TASKS TO COMPLETE:
#1 In the union meeting notes, translate this sentence into Spanish: "Dave Prentis, General Secretary stated that we had made it clear to the Labour Party we wanted the Trade Union Act repealed when a Labour government was elected."
#2 List every organization that, according to the union meeting notes, the motion on xenophobia and the far right encourages branches to affiliate with and continue working with.

SELECTED EXTRACT:
*-*-*
10.   The crisis in health and social care.

11.   Pay up Now! – real pay rises for all public service workers.

12.   Tackling Xenophobia and the far right. An NEC member made a good point about the rise of racism and xenophobia being linked to ongoing austerity. The motion included organising opposition to Trump and any potential visit by Trump to Britain also to encourage branches affiliating and continuing to work with Hope not hate, Show Racism the Red Card and Stand up to Racism;

There was an update on the work done as a result of the (anti) Trade Union Act. New application forms to comply with the Act would be circulated with the current ones all needing to be destroyed then. I asked a question about this – we needed to make a compelling case for members to opt into the political funds, face to face conversations would be important and these changes had to be in place by 1st March - did we have examples of what the new membership forms and online forms would look like? It was stated that a lot of work had gone on on systems, training staff, new forms would be dispatched to branches soon. Dave Prentis, General Secretary stated that we had made it clear to the Labour Party we wanted the Trade Union Act repealed when a Labour government was elected.
*-*-*
PROVIDED MATERIAL:

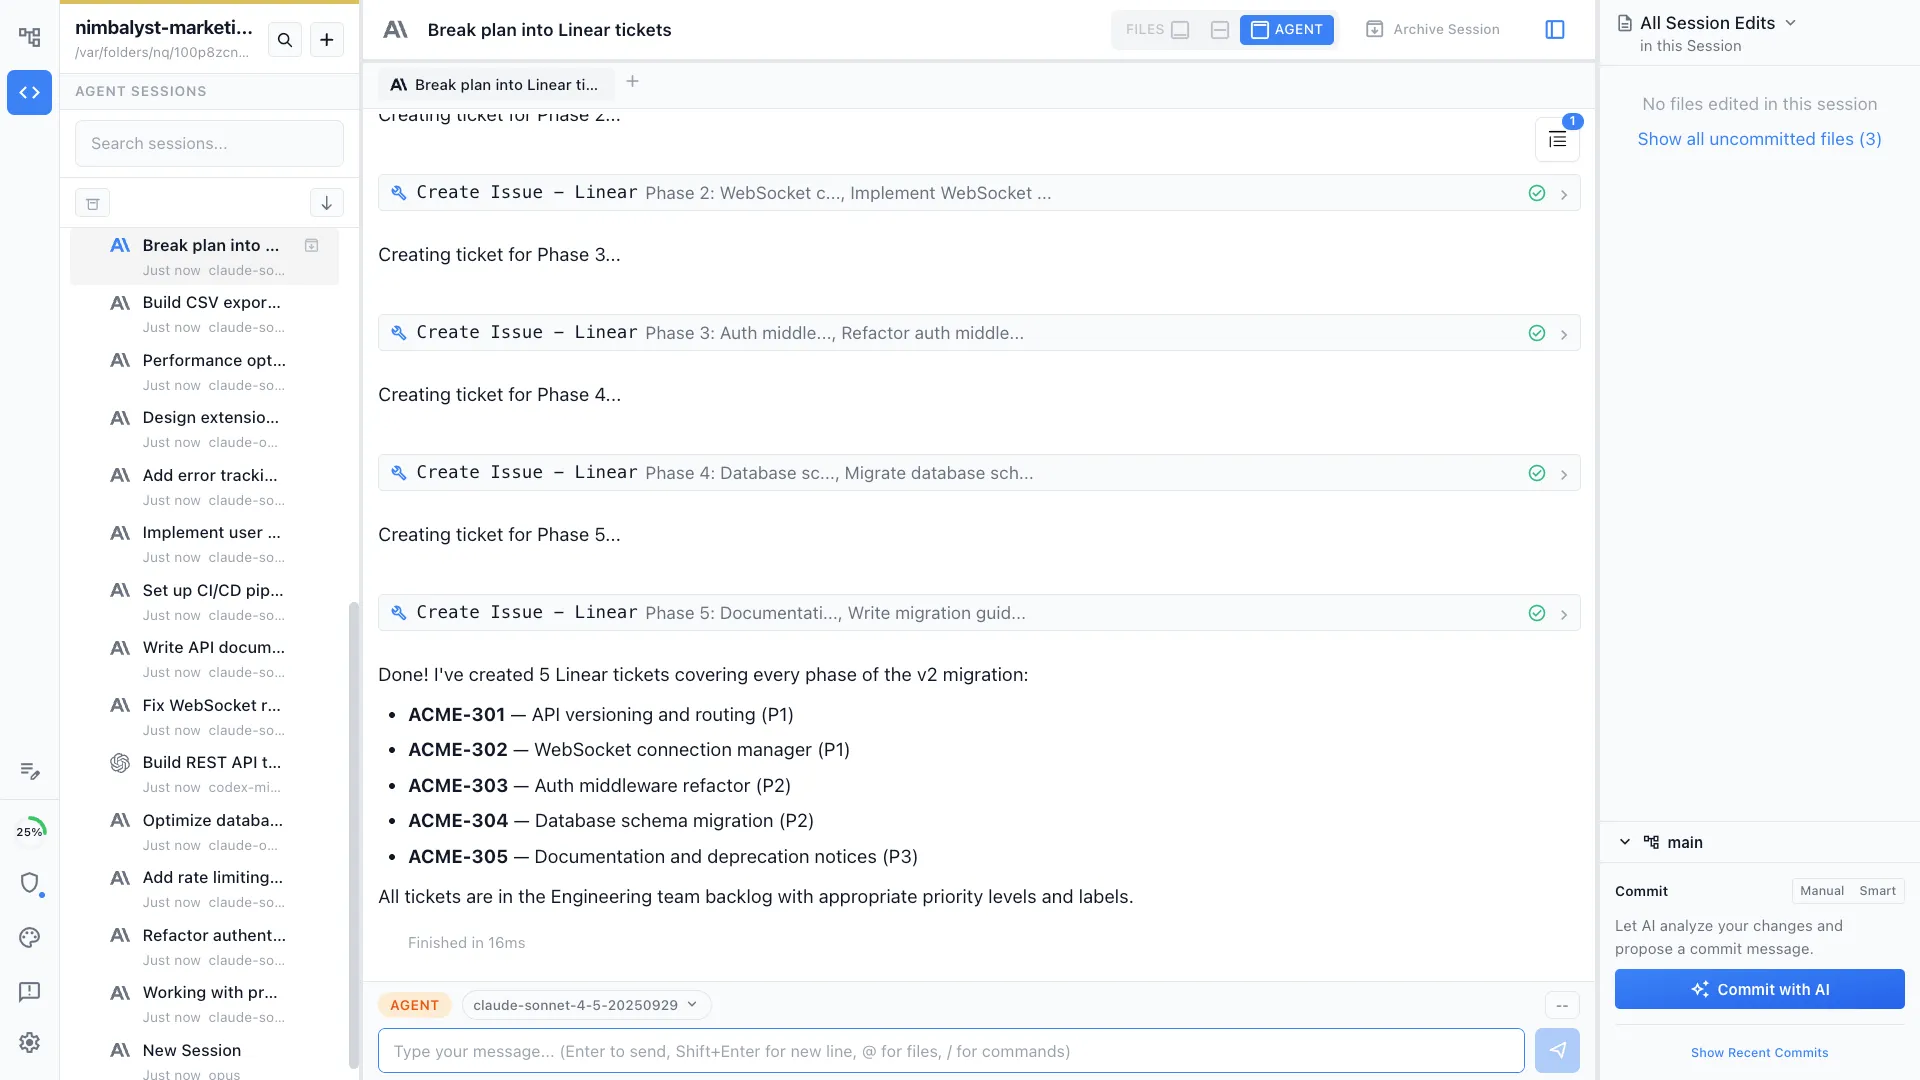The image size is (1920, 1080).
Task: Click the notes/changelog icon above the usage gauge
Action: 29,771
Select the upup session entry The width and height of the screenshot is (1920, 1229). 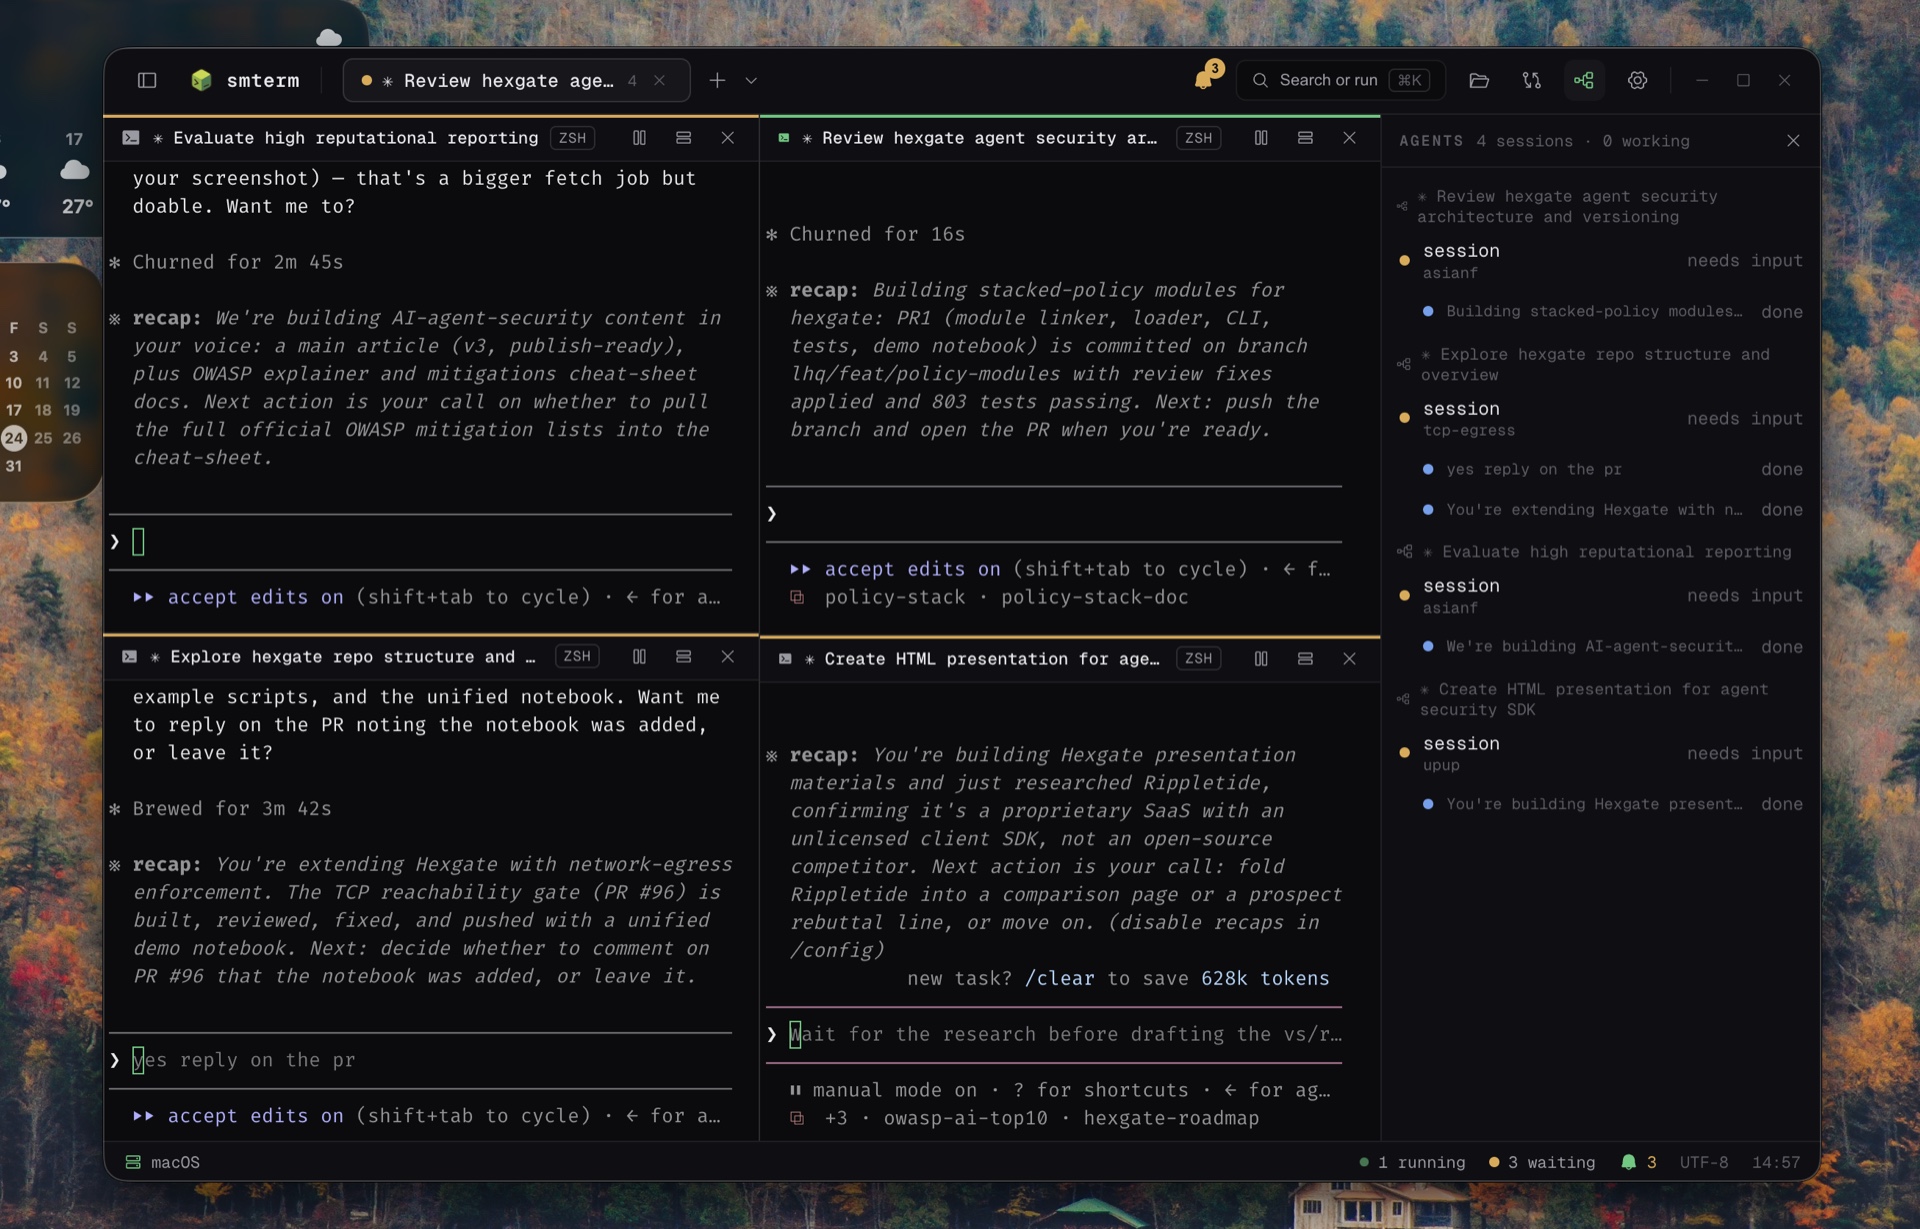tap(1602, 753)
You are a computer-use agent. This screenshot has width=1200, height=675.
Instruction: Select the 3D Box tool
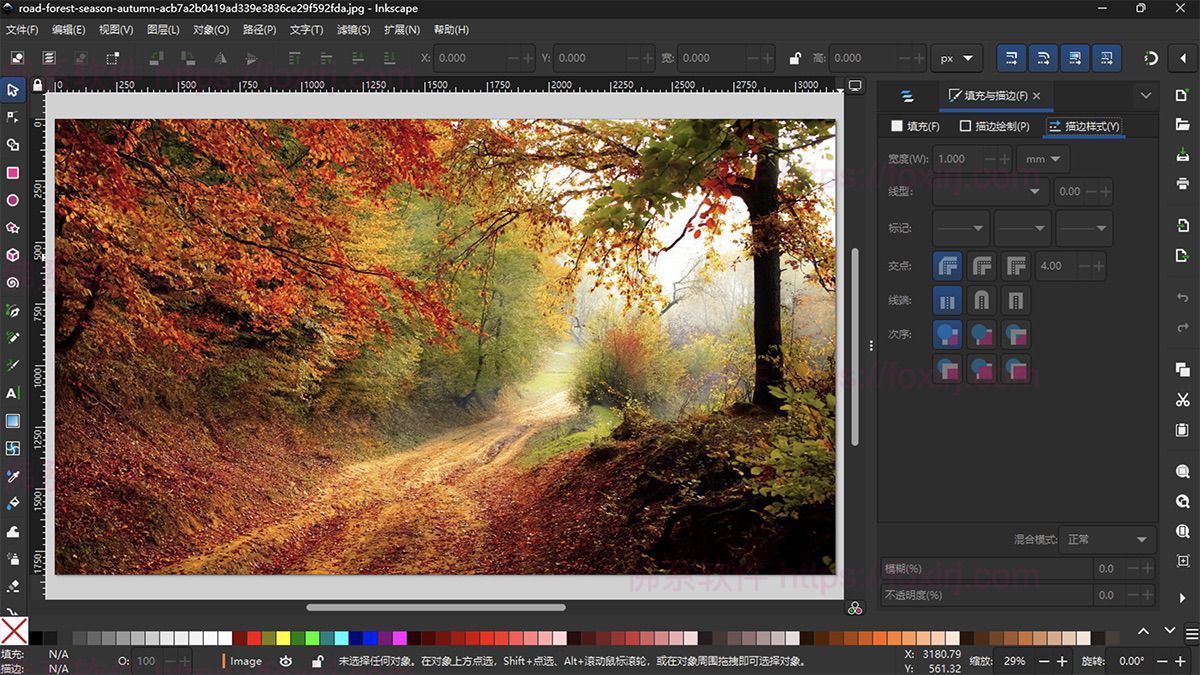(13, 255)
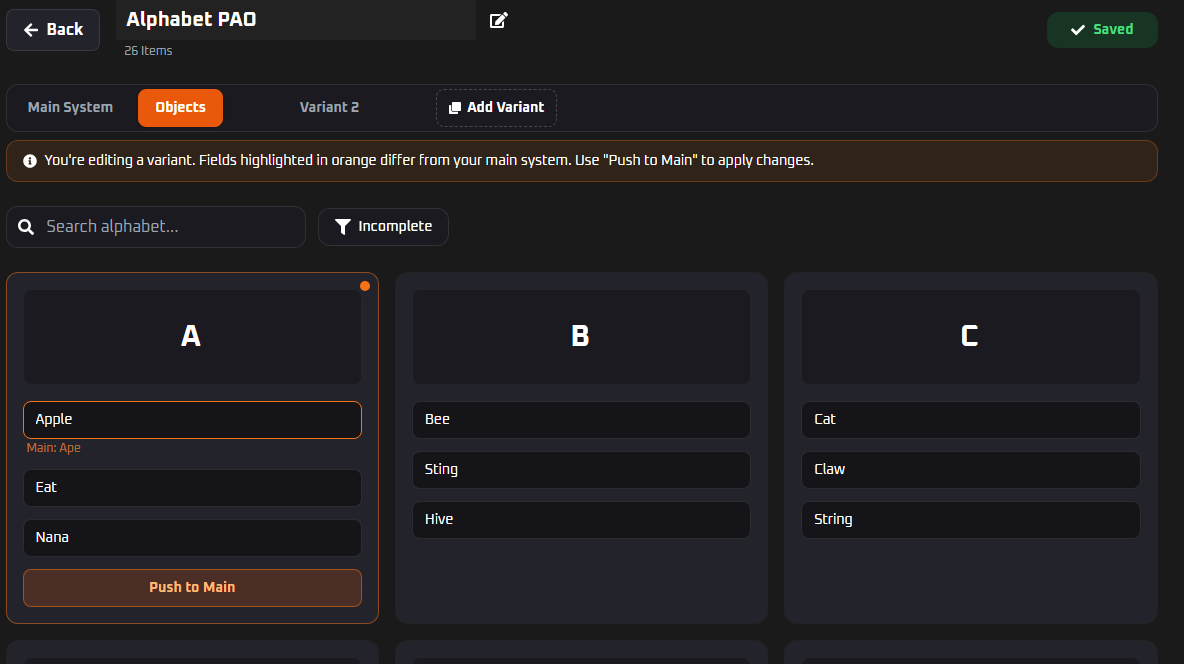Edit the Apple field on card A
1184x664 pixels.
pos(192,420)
*-*-*
CORRECT ANSWERS:
#1 Dave Prentis, secretario general, afirmó que habíamos dejado claro al Partido Laborista que queríamos que se derogara la Ley Sindical (Trade Union Act) cuando se eligiera un gobierno laborista.

#2
- Hope not hate
- Show Racism the Red Card
- Stand up to Racism